Australia’s resources minister resigned Tuesday from the Cabinet because of his dual citizenship, the third high-profile departure over the issue in recent weeks.

Matt Canavan said he had only learned of his citizenship of Italy recently when his mother, who, he said, had applied for Italian citizenship for him without his knowledge in January 2007, “raised the possibility.” Canavan was 25 at the time.

“I was not born in Italy, I have never been to Italy, and to my knowledge I have never set foot inside the Italian consulate or embassy,” Canavan told reporters.

His mother, Maria, is Australian-born, and hadn’t visited Italy, either, but had registered both herself and her son for overseas citizenship at the Italian consulate in Brisbane, the Australian Broadcasting Corporation reported.

Although many Australians have dual citizenship, the country’s constitution forbids elected lawmakers from being a citizen of a second country.

Canavan, 36, who is seen as a rising star in conservative circles, said he won’t resign his parliament seat.

“In the short time available I have not been able to obtain definitive legal advice as to whether my registration as an Italian citizen, without my knowledge or consent, was valid under Italian law,” he said. “I am seeking to obtain that advice presently.”

Attorney General George Brandis said preliminary legal advice suggests the constitution hadn’t been breached in Canavan’s case as the minister didn’t know about his dual citizenship. The matter, he said, will now go to the high court.

Canavan’s resignation from the Cabinet comes just two weeks after Larissa Waters, who was born in Canada, and Scott Ludlam, born in New Zealand, resigned over their dual nationalities. They too said they had no idea about their dual citizenships.

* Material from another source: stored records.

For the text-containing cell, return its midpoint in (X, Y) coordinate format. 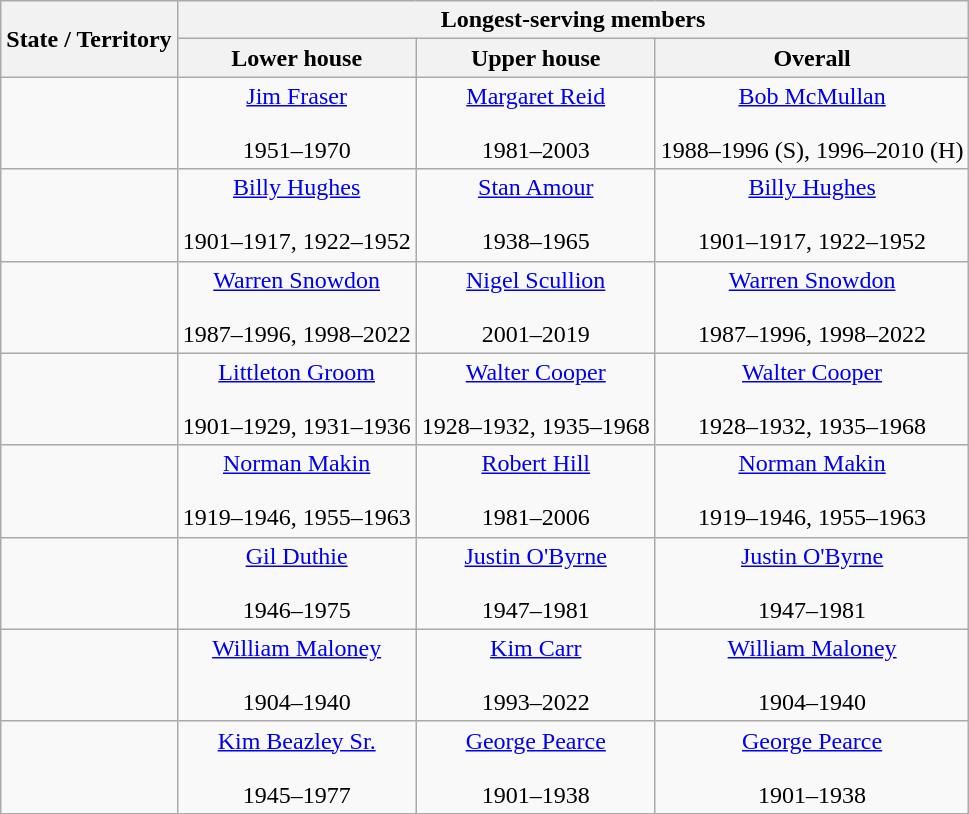
Longest-serving members (573, 20)
Upper house (536, 58)
Robert Hill1981–2006 (536, 491)
Margaret Reid1981–2003 (536, 123)
Kim Carr1993–2022 (536, 675)
Gil Duthie1946–1975 (296, 583)
State / Territory (89, 39)
Kim Beazley Sr.1945–1977 (296, 767)
Stan Amour1938–1965 (536, 215)
Nigel Scullion2001–2019 (536, 307)
Littleton Groom1901–1929, 1931–1936 (296, 399)
Bob McMullan1988–1996 (S), 1996–2010 (H) (812, 123)
Lower house (296, 58)
Overall (812, 58)
Jim Fraser1951–1970 (296, 123)
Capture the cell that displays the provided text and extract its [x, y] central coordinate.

Still, Canavan’s resignation from the Cabinet is likely to be an embarrassment for Prime Minister Malcolm Turnbull’s government; the prime minister had called the Green senators’ claim that they didn’t know of their dual citizenships a “remarkable oversight.”

Nearly 30 percent of Australia’s 24 million people were born in other countries, raising the possibility of other similar cases involving lawmakers.  At least 23 Australian lawmakers—Senators and members of Parliament—were born overseas, though many of them have detailed the steps they have taken to renounce their other citizenships.  

The constitutionality of Canavan’s case could have implications for other lawmakers, as well.

George Williams, the dean and Anthony Mason professor of law at the University of New South Wales, told Guardian Australia the case was unprecedented. He said the facts of the case, as Canavan described them, suggested the senator had a “good argument.” The problem, though, is that the constitution also requires that reasonable steps be taken to renounce foreign citizenship without defining what is reasonable.

“It’s never been decided,” Williams told Guardian Australia, “so this will be a significant high court case.”